Question #0f638

4 Answers
Dec 2, 2017

See below.

Explanation:

This equation is equivalent to

#sqrt(sin^2x) = sqrt(cos^2(3x))#

now squaring both sides

#sin^2x = cos^2(3x) rArr (sinx +cos3x)(sinx-cos3x) = 0#

and now knowing that

#cos3x = cos^3x-3cosx sin^2x#

#{(sinx+cos^3x-3cosx sin^2x = 0),(sinx-cos^3x+3cosx sin^2x = 0):}#

Those equations to be completely solved require the solution of a cubic polynomial.
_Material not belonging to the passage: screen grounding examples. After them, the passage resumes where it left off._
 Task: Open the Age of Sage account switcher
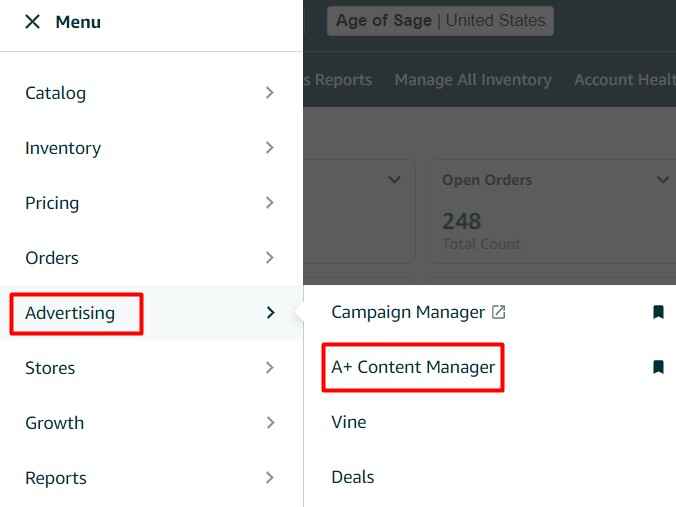click(440, 21)
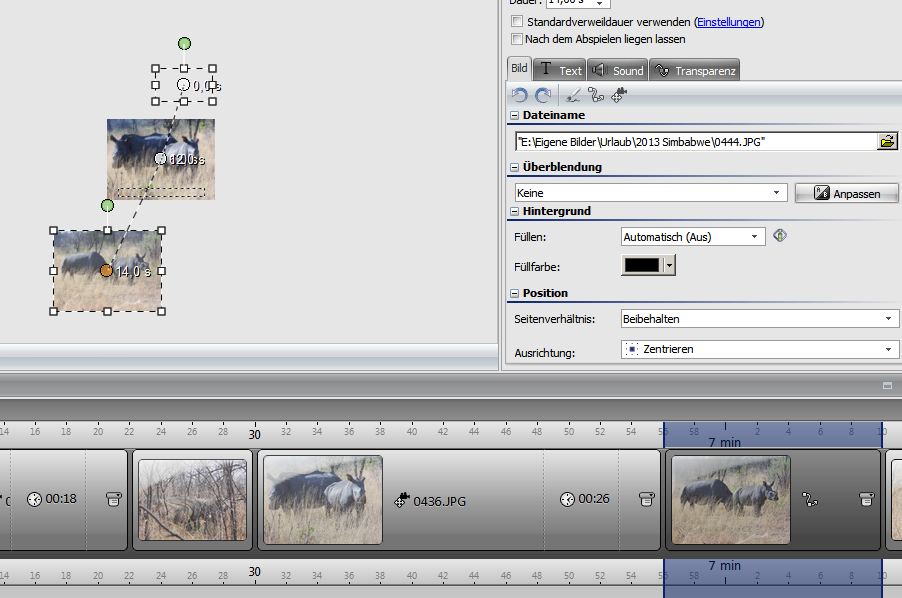Select the camera pan move icon

[619, 96]
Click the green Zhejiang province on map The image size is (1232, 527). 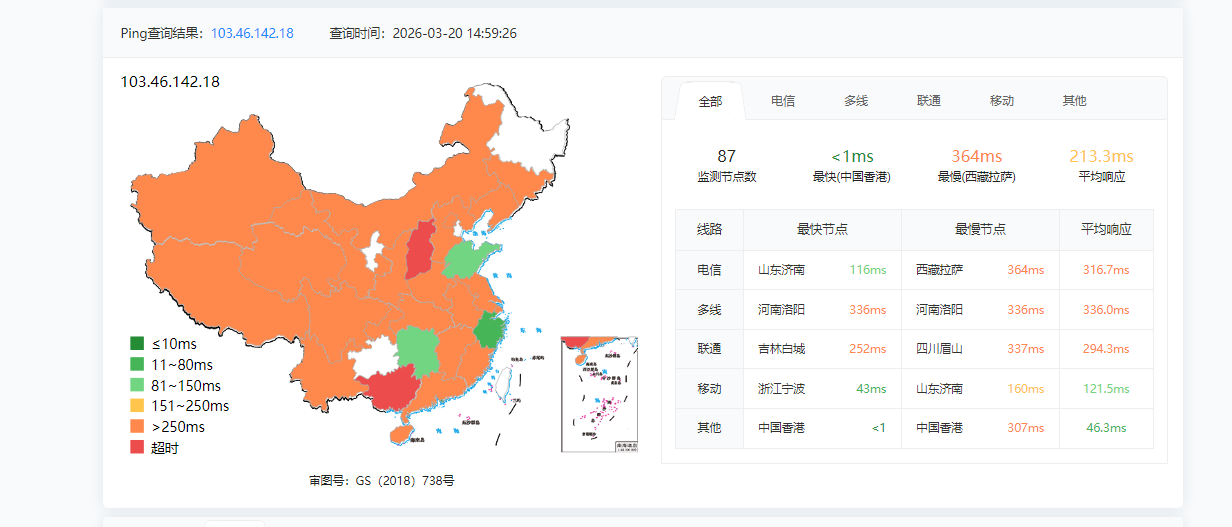click(x=489, y=330)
We left this as an exercise.

Dec 2, 2017

A different method to the one below.

Explanation:

We have #abs(sinx)=abs(cos3x)#. But by definition, #cos3x=sin(pi/2-3x)#.

So the equation becomes #abs(sinx)=abs(sin(pi/2-3x))#.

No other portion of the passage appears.